**TO DO:** Select every line in the records below that contains the word "element", and copy each one in full.

**PROVIDED INFORMATION:**

--- Start ---

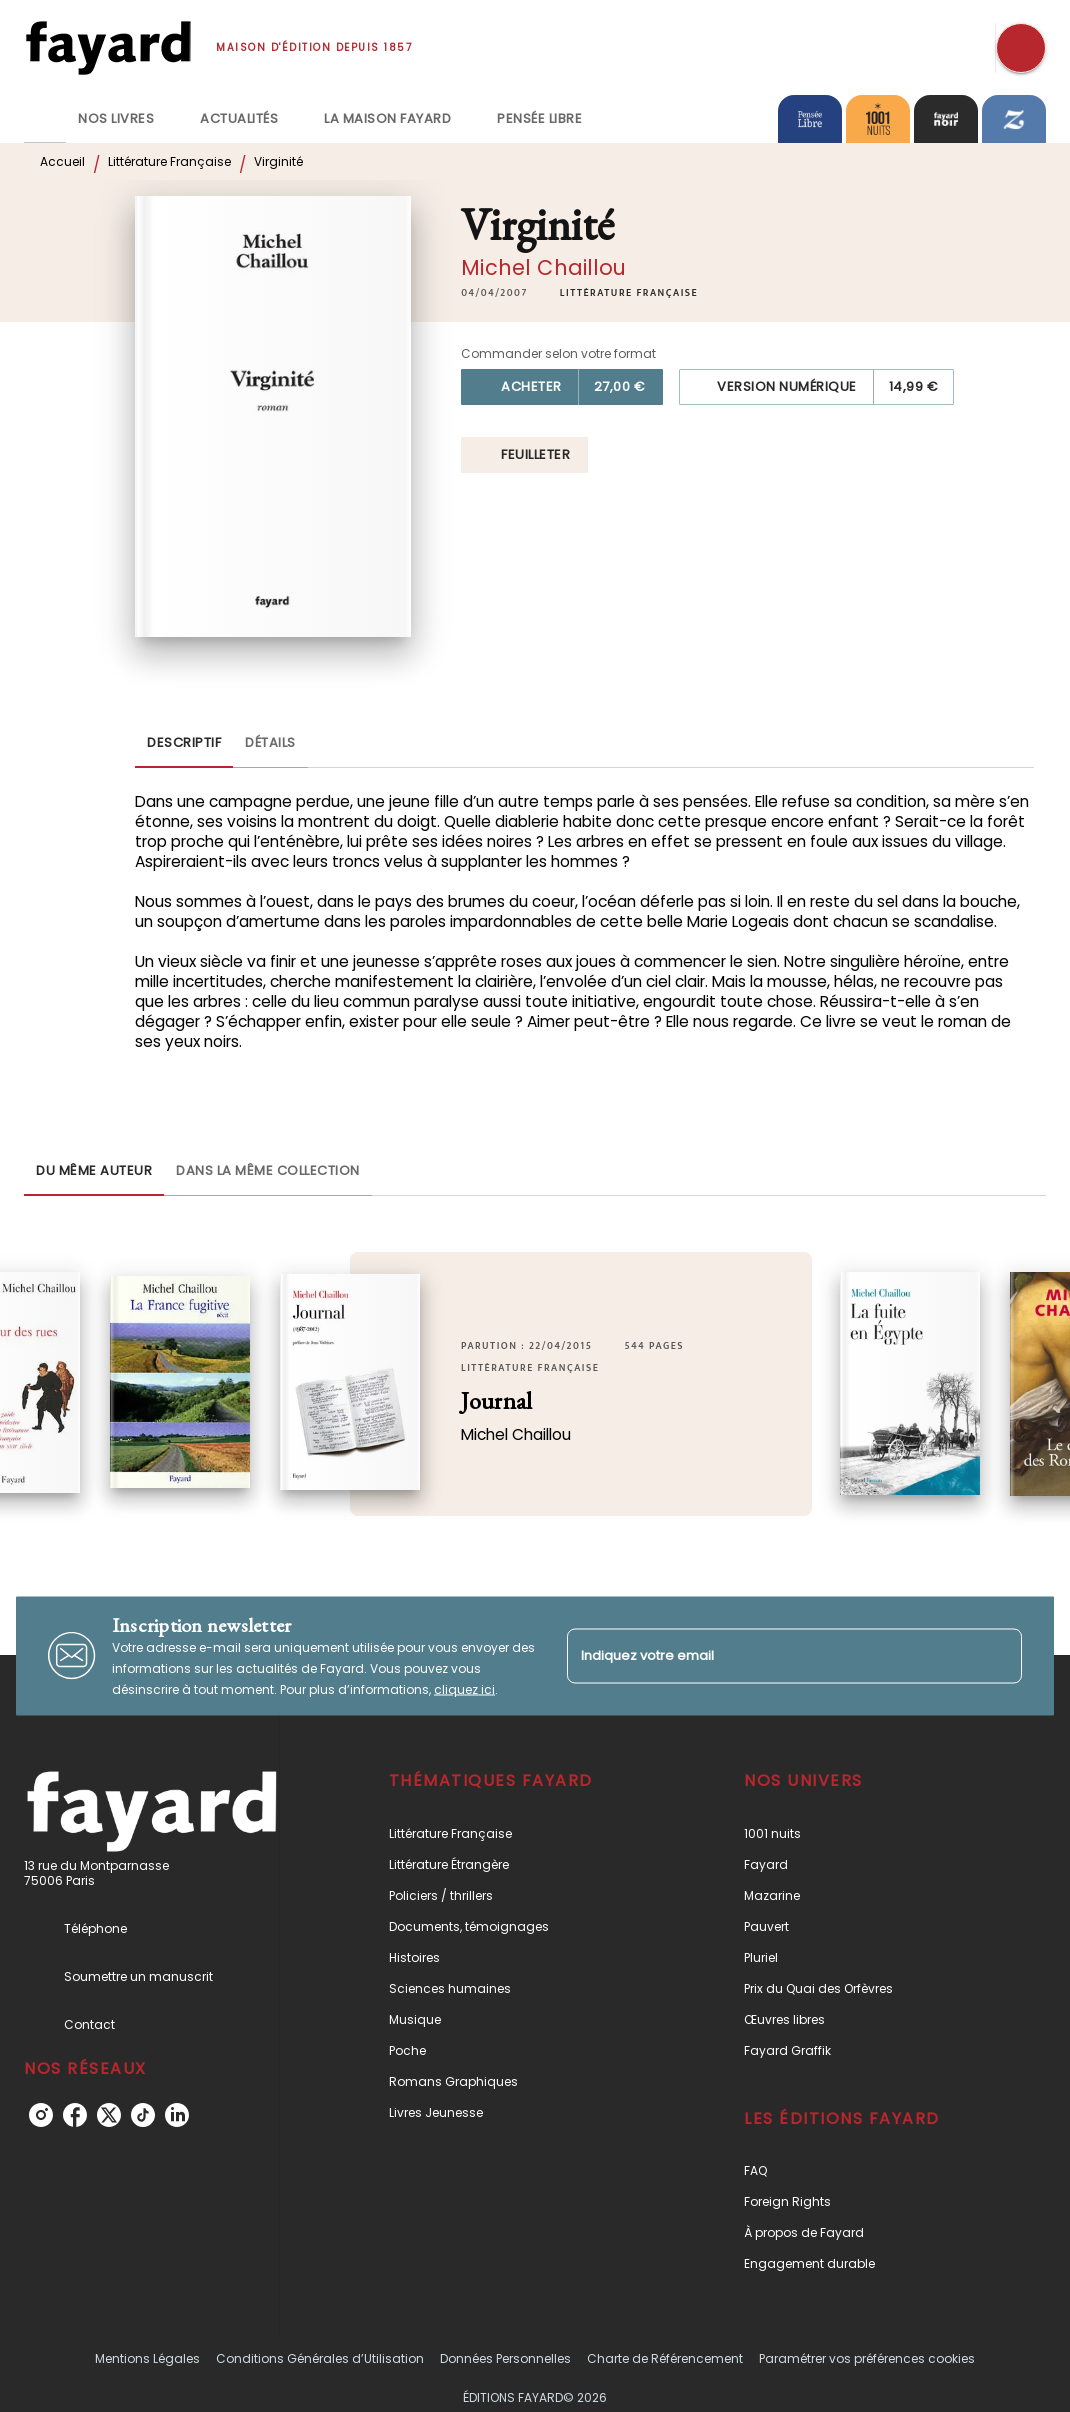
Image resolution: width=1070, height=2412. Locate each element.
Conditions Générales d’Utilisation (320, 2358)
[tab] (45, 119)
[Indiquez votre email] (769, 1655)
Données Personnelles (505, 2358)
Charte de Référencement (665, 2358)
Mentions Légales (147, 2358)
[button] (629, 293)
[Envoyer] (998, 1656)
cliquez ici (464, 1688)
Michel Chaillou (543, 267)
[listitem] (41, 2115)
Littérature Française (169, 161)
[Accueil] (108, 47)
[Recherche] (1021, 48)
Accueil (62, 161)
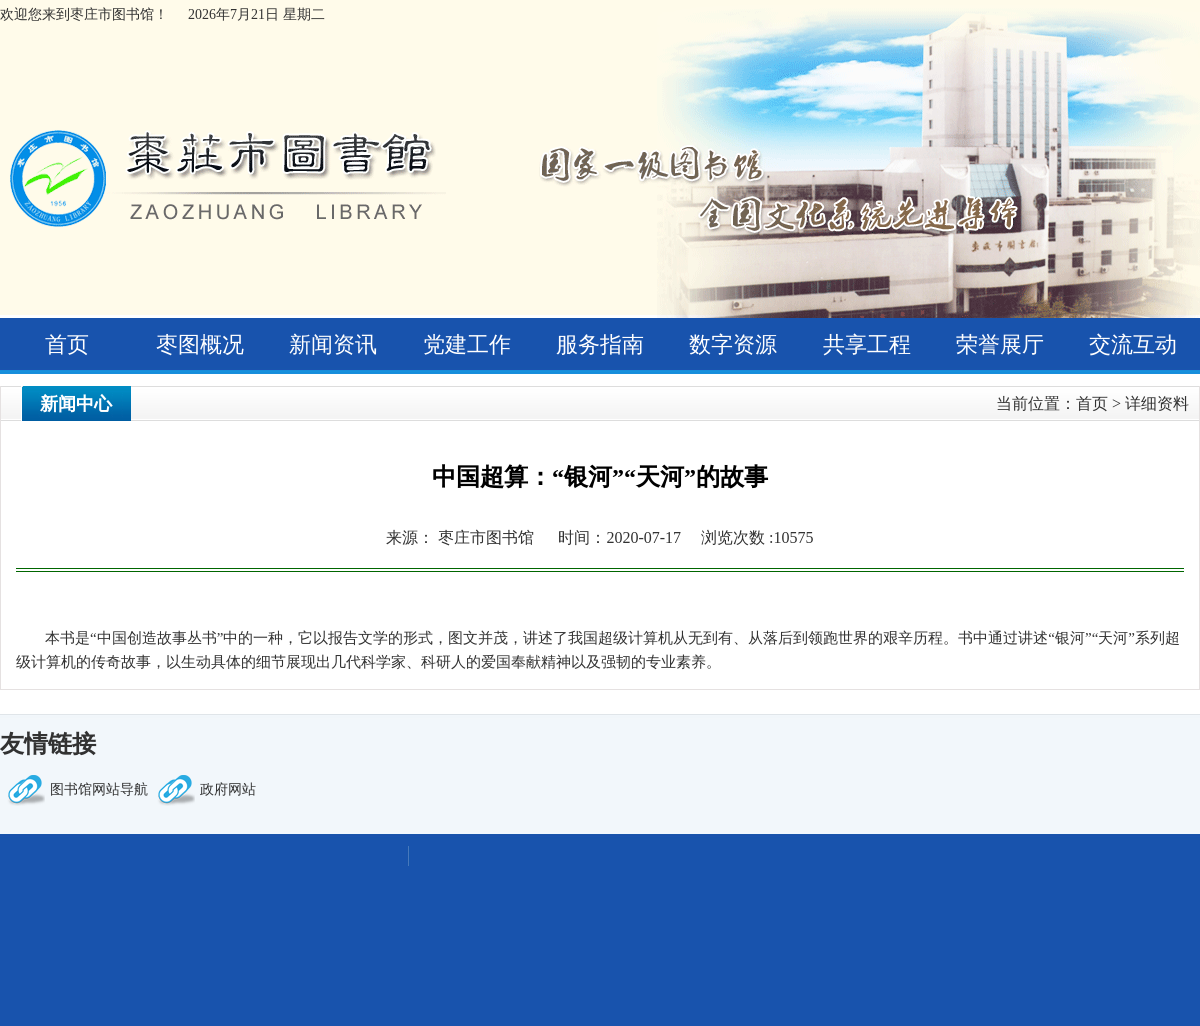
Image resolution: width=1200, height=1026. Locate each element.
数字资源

--- End ---
--- Start ---

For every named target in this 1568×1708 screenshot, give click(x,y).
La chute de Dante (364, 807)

--- End ---

**COMPLETE ANSWER:**
Image resolution: width=1070, height=2412. Locate each element.
Image resolution: width=1200, height=1026. Locate each element.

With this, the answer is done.